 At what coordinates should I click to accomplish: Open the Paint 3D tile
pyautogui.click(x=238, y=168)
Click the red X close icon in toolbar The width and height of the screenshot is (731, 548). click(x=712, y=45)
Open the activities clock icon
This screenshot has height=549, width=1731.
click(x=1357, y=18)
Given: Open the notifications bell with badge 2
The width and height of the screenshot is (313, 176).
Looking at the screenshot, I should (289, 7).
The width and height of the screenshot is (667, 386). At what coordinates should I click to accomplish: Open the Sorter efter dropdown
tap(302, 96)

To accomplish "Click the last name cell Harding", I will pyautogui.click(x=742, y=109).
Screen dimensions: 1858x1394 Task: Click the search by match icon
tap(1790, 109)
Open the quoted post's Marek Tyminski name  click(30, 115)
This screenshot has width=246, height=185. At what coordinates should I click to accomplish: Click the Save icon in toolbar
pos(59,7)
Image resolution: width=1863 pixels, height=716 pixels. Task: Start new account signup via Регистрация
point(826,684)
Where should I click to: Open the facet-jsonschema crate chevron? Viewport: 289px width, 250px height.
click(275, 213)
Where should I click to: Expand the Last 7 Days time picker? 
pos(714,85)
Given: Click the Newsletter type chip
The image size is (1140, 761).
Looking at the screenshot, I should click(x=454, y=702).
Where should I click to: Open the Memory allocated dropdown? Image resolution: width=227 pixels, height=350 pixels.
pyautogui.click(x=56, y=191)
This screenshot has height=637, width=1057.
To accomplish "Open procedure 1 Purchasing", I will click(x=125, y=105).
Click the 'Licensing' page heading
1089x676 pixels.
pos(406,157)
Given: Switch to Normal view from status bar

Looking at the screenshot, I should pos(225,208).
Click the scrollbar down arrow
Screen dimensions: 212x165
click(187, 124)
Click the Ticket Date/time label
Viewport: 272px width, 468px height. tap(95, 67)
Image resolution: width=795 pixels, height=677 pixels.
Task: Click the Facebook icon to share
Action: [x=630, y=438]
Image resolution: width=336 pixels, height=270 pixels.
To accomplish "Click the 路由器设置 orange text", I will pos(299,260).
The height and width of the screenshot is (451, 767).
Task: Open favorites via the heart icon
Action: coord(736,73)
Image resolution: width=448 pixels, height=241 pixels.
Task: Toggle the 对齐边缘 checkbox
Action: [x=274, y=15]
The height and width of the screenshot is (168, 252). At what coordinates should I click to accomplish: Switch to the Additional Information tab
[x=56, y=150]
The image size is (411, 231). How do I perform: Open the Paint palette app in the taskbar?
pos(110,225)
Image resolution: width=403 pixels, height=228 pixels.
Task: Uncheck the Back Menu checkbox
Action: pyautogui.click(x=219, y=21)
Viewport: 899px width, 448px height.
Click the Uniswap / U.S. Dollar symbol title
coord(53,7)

○ ○ ○ ○ ○ ○ ○

▶ [EXERCISE OBJECTIVE] Each line of the listing should be echoed back exactly.

▶ [RESPONSE TO THE EXERCISE]
 At what coordinates should I click to accomplish: Open the Paint 3D tile
pyautogui.click(x=238, y=168)
Click the red X close icon in toolbar The width and height of the screenshot is (731, 548). click(x=712, y=45)
Open the activities clock icon
This screenshot has height=549, width=1731.
click(x=1357, y=18)
Given: Open the notifications bell with badge 2
The width and height of the screenshot is (313, 176).
Looking at the screenshot, I should (289, 7).
The width and height of the screenshot is (667, 386). At what coordinates should I click to accomplish: Open the Sorter efter dropdown
tap(302, 96)

To accomplish "Click the last name cell Harding", I will pyautogui.click(x=742, y=109).
Screen dimensions: 1858x1394 Task: Click the search by match icon
tap(1790, 109)
Open the quoted post's Marek Tyminski name  click(30, 115)
This screenshot has width=246, height=185. At what coordinates should I click to accomplish: Click the Save icon in toolbar
pos(59,7)
Image resolution: width=1863 pixels, height=716 pixels. Task: Start new account signup via Регистрация
point(826,684)
Where should I click to: Open the facet-jsonschema crate chevron? Viewport: 289px width, 250px height.
click(275, 213)
Where should I click to: Expand the Last 7 Days time picker? 
pos(714,85)
Given: Click the Newsletter type chip
The image size is (1140, 761).
Looking at the screenshot, I should click(x=454, y=702).
Where should I click to: Open the Memory allocated dropdown? Image resolution: width=227 pixels, height=350 pixels.
pyautogui.click(x=56, y=191)
This screenshot has height=637, width=1057.
To accomplish "Open procedure 1 Purchasing", I will click(x=125, y=105).
Click the 'Licensing' page heading
1089x676 pixels.
pos(406,157)
Given: Switch to Normal view from status bar

Looking at the screenshot, I should pos(225,208).
Click the scrollbar down arrow
Screen dimensions: 212x165
click(187, 124)
Click the Ticket Date/time label
Viewport: 272px width, 468px height. tap(95, 67)
Image resolution: width=795 pixels, height=677 pixels.
Task: Click the Facebook icon to share
Action: [x=630, y=438]
Image resolution: width=336 pixels, height=270 pixels.
To accomplish "Click the 路由器设置 orange text", I will pos(299,260).
The height and width of the screenshot is (451, 767).
Task: Open favorites via the heart icon
Action: coord(736,73)
Image resolution: width=448 pixels, height=241 pixels.
Task: Toggle the 对齐边缘 checkbox
Action: [x=274, y=15]
The height and width of the screenshot is (168, 252). At what coordinates should I click to accomplish: Switch to the Additional Information tab
[x=56, y=150]
The image size is (411, 231). How do I perform: Open the Paint palette app in the taskbar?
pos(110,225)
Image resolution: width=403 pixels, height=228 pixels.
Task: Uncheck the Back Menu checkbox
Action: pyautogui.click(x=219, y=21)
Viewport: 899px width, 448px height.
Click the Uniswap / U.S. Dollar symbol title
coord(53,7)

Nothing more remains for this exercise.